DQN is known to overestimate action values under certain conditions. This overestimation leads to training problems.

This overestimation comes from the fact that the max operator in the DQN algorithm is used for selecting the best action and the value.

It can be fixed by using two different networks. One for estimating the best action and one to retrieve the value.

As we already have two networks due to the target network, this adaption is very easy to implement. We just need to separate the max operation. We use the original network to select the best action and then use the target network to get the value.

Mathematically this means to replace \(\max_{a'}Q_T(s',a')\) with \(Q_T(s',\operatorname*{arg\max}_{a' \in A} Q(s',a'))\).

This algorithm is called Double DQN and is described in detail in the Deepmind paper: DRL with Double Q Learning.

Prioritized Experience Replay

DQN samples uniformly from the replay buffer. Preferrably, we would like to sample interesting experiences more often. Interesting experiences are the ones that the agent can learn the most from. This can be achieved by prioritizing the experiences based on the training loss.
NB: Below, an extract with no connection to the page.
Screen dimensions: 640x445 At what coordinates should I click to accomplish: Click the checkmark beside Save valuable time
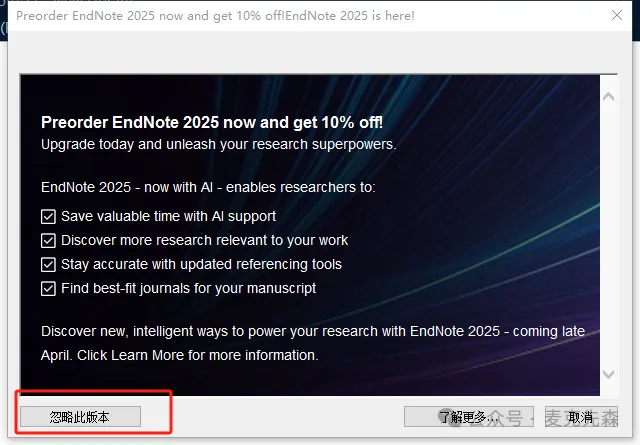(48, 216)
This extension is called Prioritized Experience Replay and is described in this paper: Prioritized Experience Replay.

N-steps DQN

DQN is a one-step approach, as it collects one reward and then uses the maximum estimation of the next state. Instead of only collecting one reward, it is possible to make n-steps before using the estimation of the state. A suitable tuned multi-step approach leads to faster learning.
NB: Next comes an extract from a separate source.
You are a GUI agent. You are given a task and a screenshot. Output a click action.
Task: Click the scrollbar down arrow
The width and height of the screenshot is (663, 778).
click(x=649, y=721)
This extension is called N-steps DQN and is described in this paper: N-steps DQN.

Noisy Networks

It’s common to to achieve expoloration of the environment by taking random actions. This is usally done by introducing some hyperparameter \(\epsilon\), which is decreased during learning.

Many paper have shwon that this only works in very simple environments with short episodes. It also needs some good tuning to make the training process efficient.
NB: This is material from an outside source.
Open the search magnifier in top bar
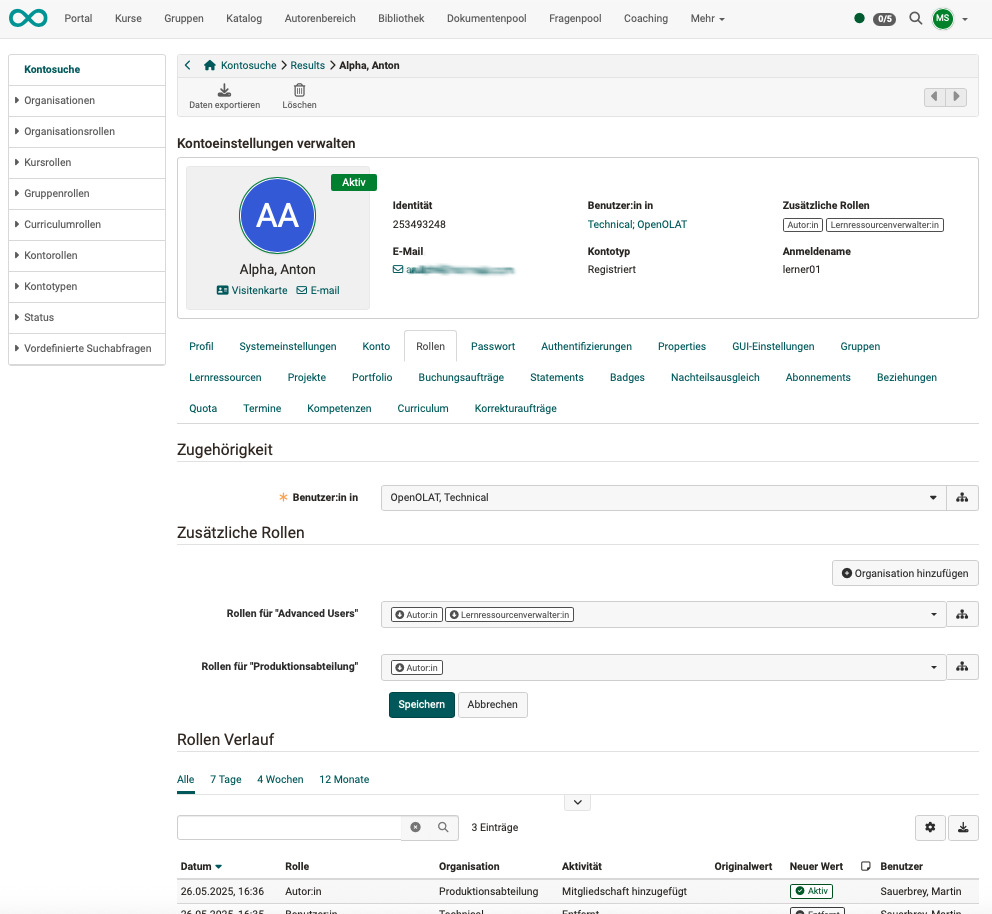 pyautogui.click(x=915, y=18)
Another approach is to add random noise to the fully-connected layers and adjust it during training.

This extension is called Noisy Networks and is described in this paper: Noisy Networks for Exploration.

Dueling Network

This extension is called Dueling Network and is described in this paper: Dueling Network Architectures for DRL.

Distributional RL

This extension is called Distributional RL and is described in this paper: A Distributional Perspective on RL.

Rainbow

The rainbow algorithm combines all the mentioned extensions. It shows superior performance results. A detailed description and results can be found in the paper: Rainbow: Combining Improvements in DRL

Summary

This article gives an overview of the most common extensions for the DQN.The post is kept short to just give an idea what kind of tweaks are possible. Detailed information and evaluations can be found in the corresponding papers.